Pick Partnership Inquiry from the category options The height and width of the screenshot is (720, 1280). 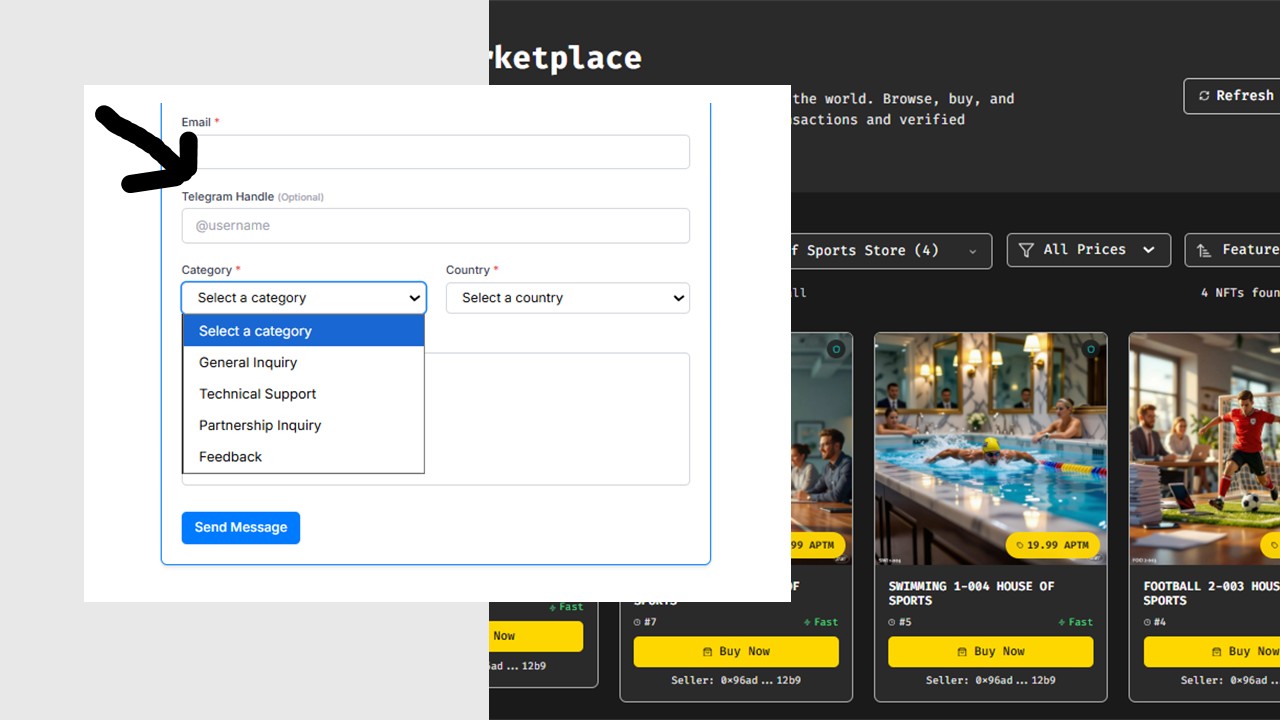coord(260,425)
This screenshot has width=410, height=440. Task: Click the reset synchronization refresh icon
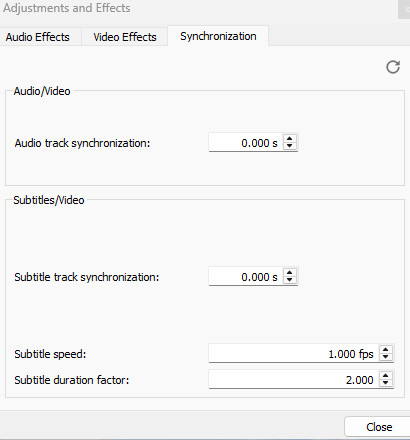[393, 67]
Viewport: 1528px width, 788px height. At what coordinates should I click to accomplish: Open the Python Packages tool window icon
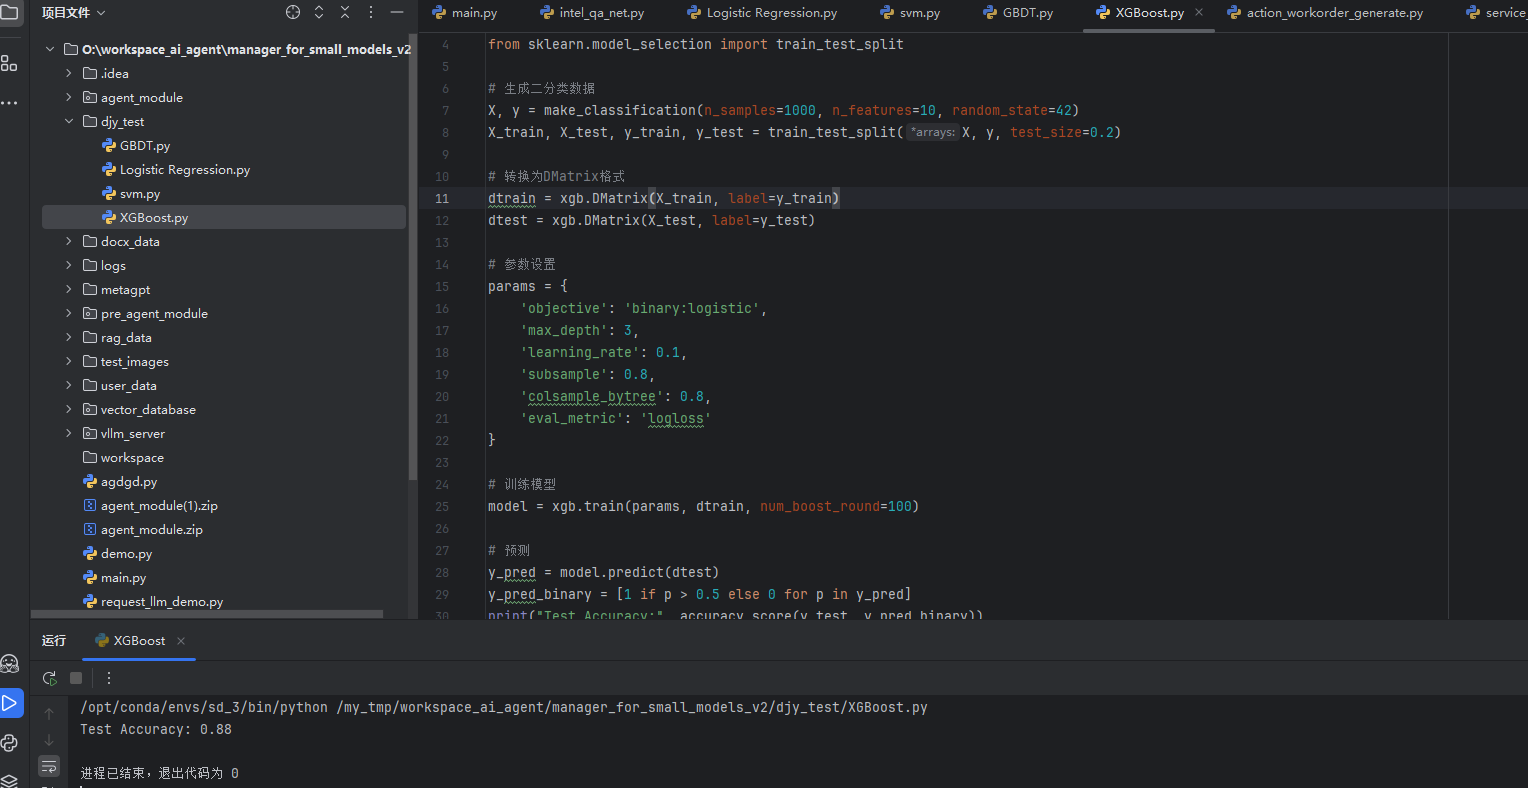(x=12, y=743)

▶ **Exercise brief**:
Pictures are to be omitted from the copy. Reproduce exactly, and only, the lines from the one containing "This screenshot has" to the end of the listing above.

▶ **Exercise result**:
This screenshot has width=410, height=440. Task: Click the reset synchronization refresh icon
[393, 67]
Viewport: 1528px width, 788px height. At what coordinates should I click to accomplish: Open the Python Packages tool window icon
(x=12, y=743)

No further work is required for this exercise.